- Excerpted records -
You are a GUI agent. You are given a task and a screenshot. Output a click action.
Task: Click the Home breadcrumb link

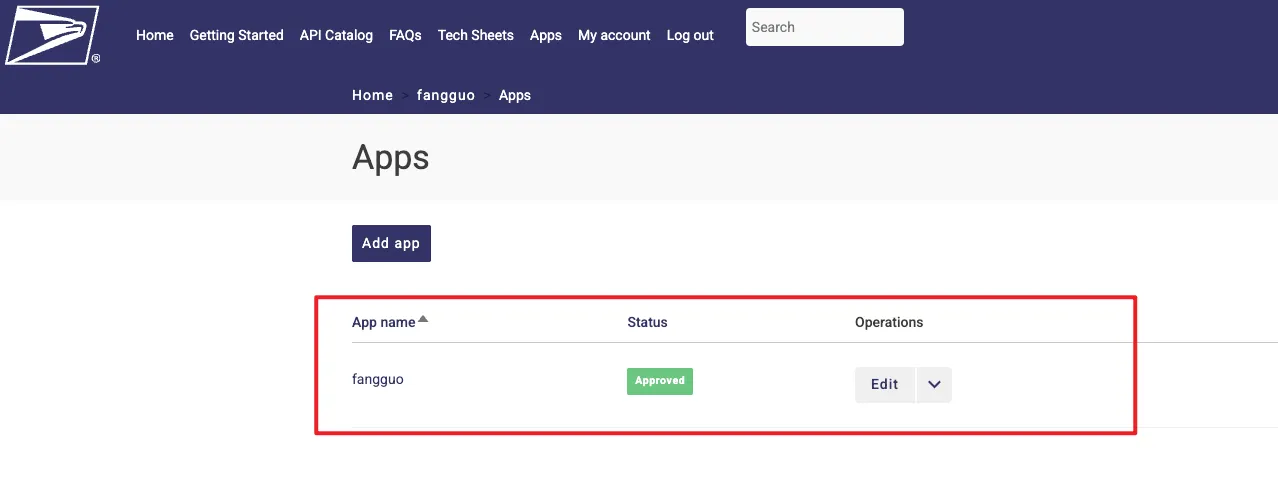click(x=372, y=95)
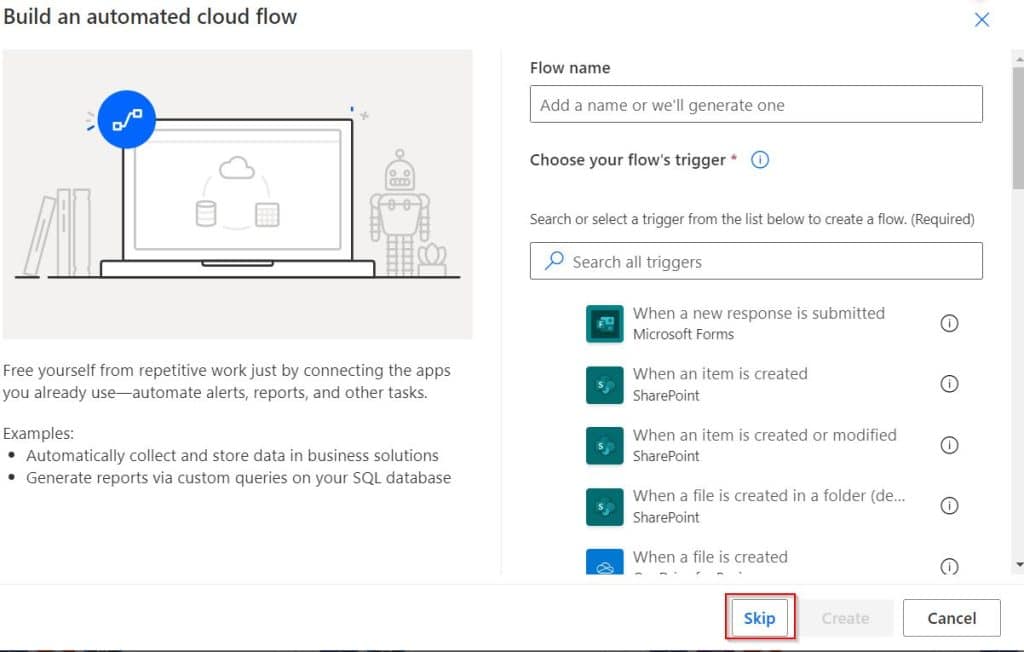The height and width of the screenshot is (652, 1024).
Task: Show info for 'item is created or modified' trigger
Action: pos(949,445)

- Goal of the exercise -
Everything in the listing above, apart from its pictures, must be repeated exactly.

- Written response -
You are a GUI agent. You are given a task and a screenshot. Output a click action.
Task: Click the Home breadcrumb link

click(x=372, y=95)
The height and width of the screenshot is (652, 1024).
Task: Show info for 'item is created or modified' trigger
Action: pos(949,445)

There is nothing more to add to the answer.